Ex-Bond liebt Ex-Bond-Girl … und viele andere Frauen: Auf dem deutschen VHS-Cover zu Sergio Garrones Schmusedrama DER LETZTE HAREM steht George Lazenby, 1969 Connery-Nachfolger im Bond-Film IM GEHEIMDIENST IHRER MAJESTÄT, umringt von zahlreichen schnuckeligen und spärlich bekleideten Damen. Ganz anders als im Film selbst, wo die zahlreichen schnuckeligen und spärlich bekleideten Damen die meiste Zeit ohne Lazenby herumstehen, weil sie in seinem Harem leben und frustriert sind, weil er sie alle vernachlässigt.

Harem? Aber hallo! Lazenby spielt in dieser Verfilmung eines Romans von Alberto Vázquez Figueroa den reichen Prinz Almalarik, der sich einen üppigen Harem voll schöner Frauen hält. Denen mangelt es an gar nichts – außer vielleicht an Almalariks Zuneigung, sobald er eine neue Flamme hat, und an Freiheit, weil sie beim Fluchtversuch aus dem Harem bestraft und eventuell sogar exekutiert werden. Eine der Frauen, Sara, liebt Almalarik ganz besonders – so sehr, daß er sich sogar überlegt, dafür den Harem aufzulösen und monogam zu werden. Aber Sara wird hinterrücks ermordet, und niemand weiß, welche der anderen Frauen es getan haben könnte …
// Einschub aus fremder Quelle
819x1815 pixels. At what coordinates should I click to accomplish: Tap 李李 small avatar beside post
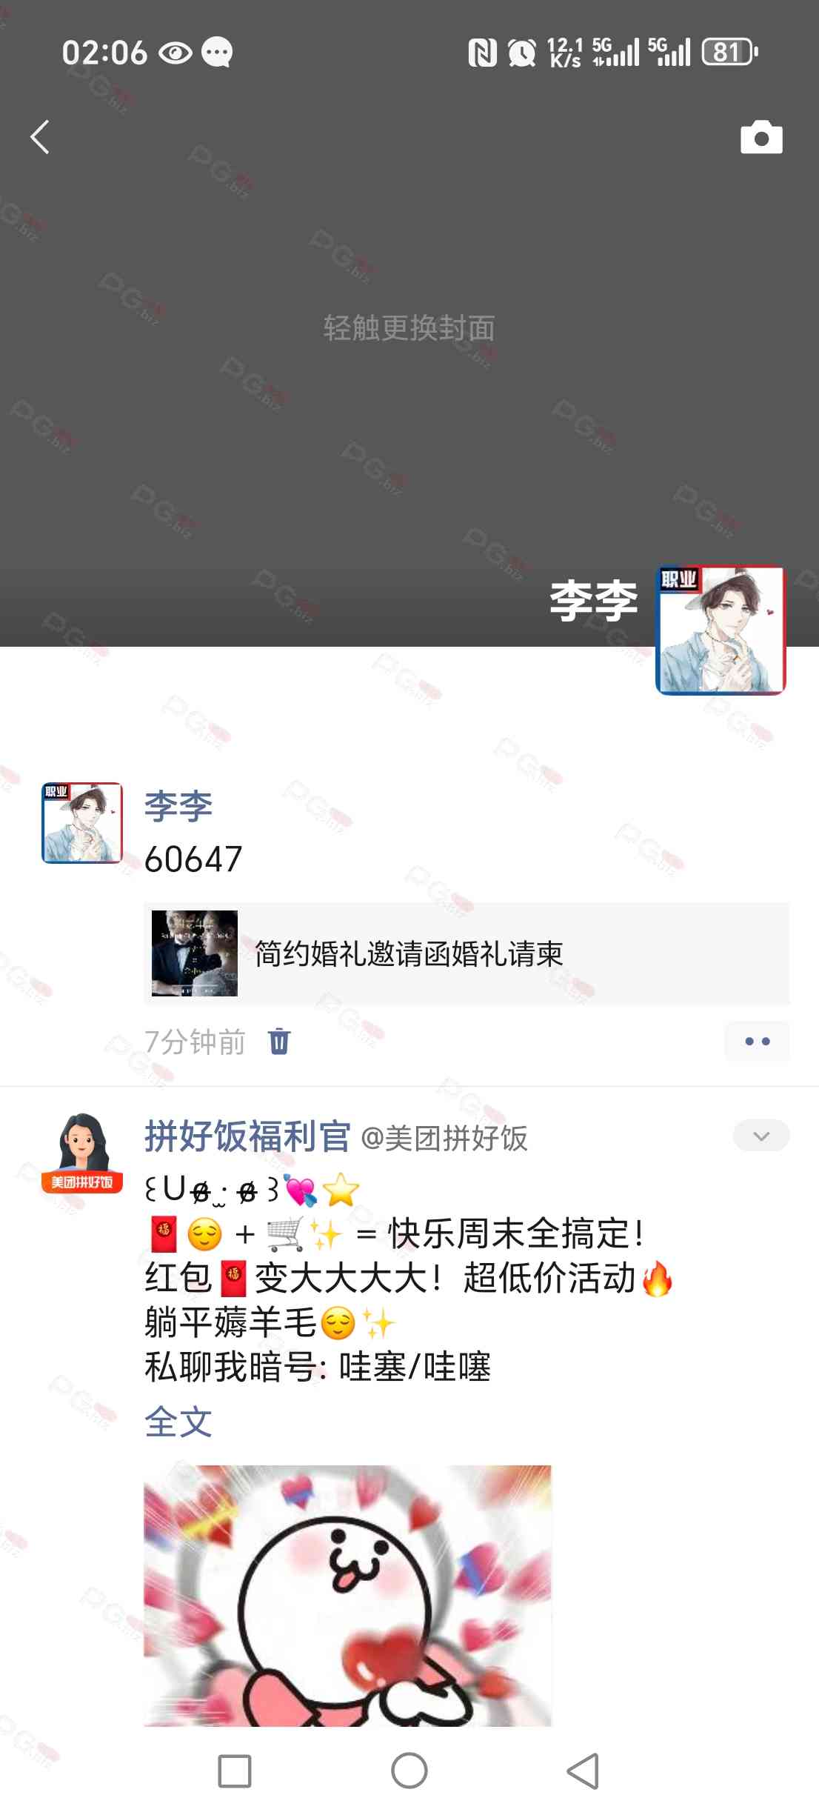82,823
Die Geschichte mag wie ein Krimi klingen, aber tatsächlich – obwohl sich später sogar ein weiteres Attentat abzeichnet – nimmt das Mysterium um den Mörder hier einen Platz in den allerhintersten Sitzreihen ein. Die Geschichte ist verschachtelt erzählt, über diverse Rückblenden und Erzählungen, eingebettet in einen Fernsehbericht, ohne klare Hauptfigur – aber letztlich geht es hauptsächlich darum, daß sich die Frauen im Harem gefangen fühlen, während Prinz Almalarik seine Sara im Wüstensand vergräbt, sich dann in der Wüste verirrt und letztlich zu sich selbst findet. Aus sowas könnte ein Melodram werden oder eine Betrachtung der Machtstrukturen zwischen Mann und Frau im mittleren Osten – aber Garrone und seine Produzenten dürften sich stattdessen gedacht haben, daß es bei so vielen feschen Frauen doch irgendwie Verschwendung wäre, wenn sie nicht doch einen Softsexstreifen drehen.
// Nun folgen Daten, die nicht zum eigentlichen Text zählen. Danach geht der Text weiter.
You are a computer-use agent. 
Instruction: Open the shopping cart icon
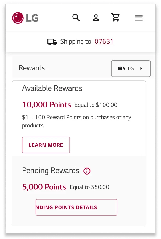pyautogui.click(x=116, y=18)
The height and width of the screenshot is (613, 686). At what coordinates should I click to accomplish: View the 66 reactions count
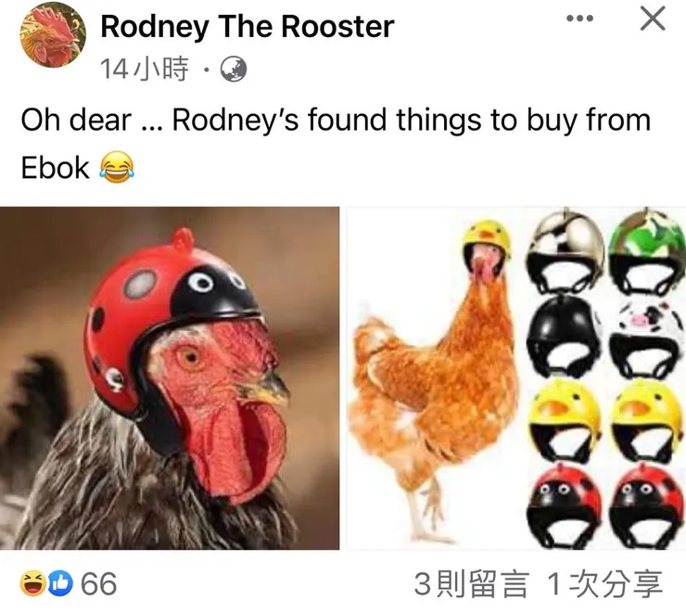pyautogui.click(x=99, y=583)
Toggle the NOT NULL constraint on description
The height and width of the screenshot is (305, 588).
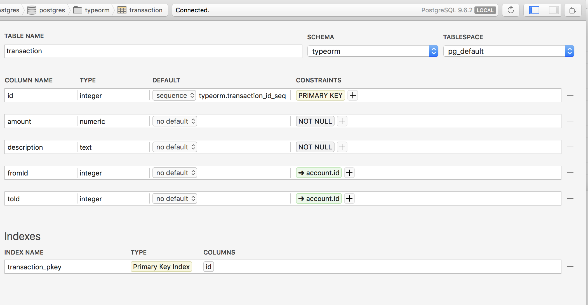(x=314, y=147)
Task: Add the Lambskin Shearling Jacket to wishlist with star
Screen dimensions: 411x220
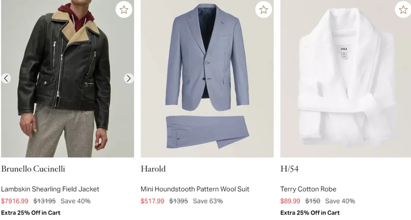Action: click(124, 10)
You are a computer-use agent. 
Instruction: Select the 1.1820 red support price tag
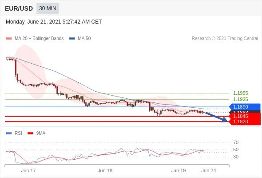[245, 122]
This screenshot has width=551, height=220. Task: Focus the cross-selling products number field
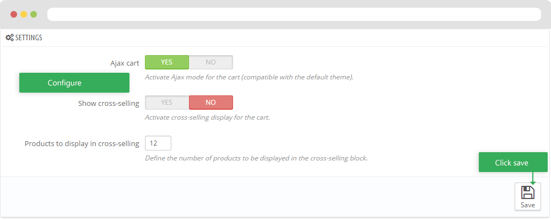158,143
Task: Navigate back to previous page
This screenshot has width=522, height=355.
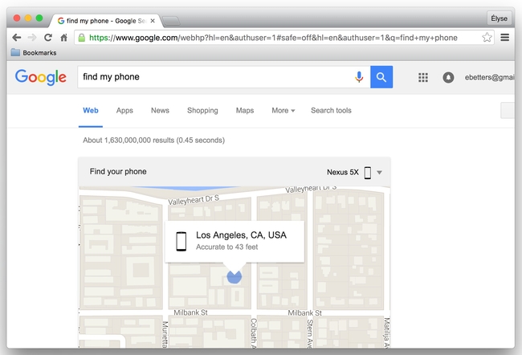Action: coord(17,38)
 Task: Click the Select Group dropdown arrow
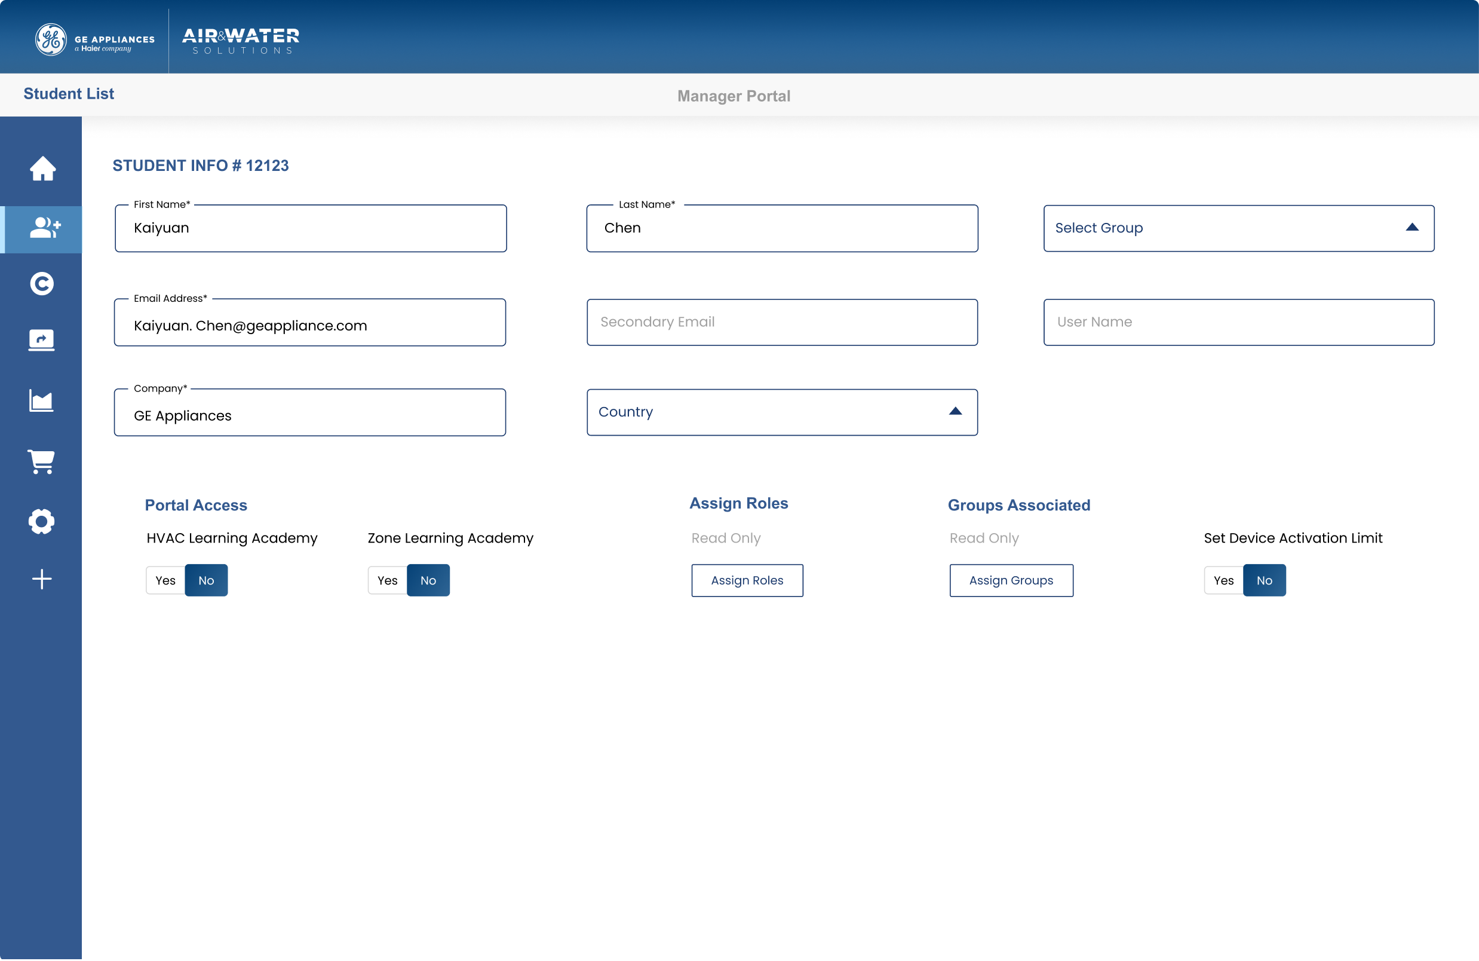pos(1412,228)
Und wen der Prinz bzw. die Produzenten da so alles herangeschleppt haben! Da wäre zunächst mal als Sara (die zwar zu Beginn schon das Zeitliche segnet, aber in diversen Rückblenden auftaucht) die Französin Corinne Cléry, die mit Just Jaeckins GESCHICHTE DER O bekannt wurde und 1979 in MOONRAKER als Bond-Girl auftauchte. Dann ist die Italienerin Daniela Poggi dabei, die 1980 das Cover des Playboy zierte und in einigen der seinerzeit so populären Italo-Sexkomödien auftauchte. Als Griechin – warum auch nicht – spielt die Spanierin María Kosty mit, die zuvor diverse Horrorfilme von Amando de Ossorio und Leon Klimovsky drehte (unter anderem DAS BLUTGERICHT DER REITENDEN LEICHEN und BLUTRAUSCH DER ZOMBIES).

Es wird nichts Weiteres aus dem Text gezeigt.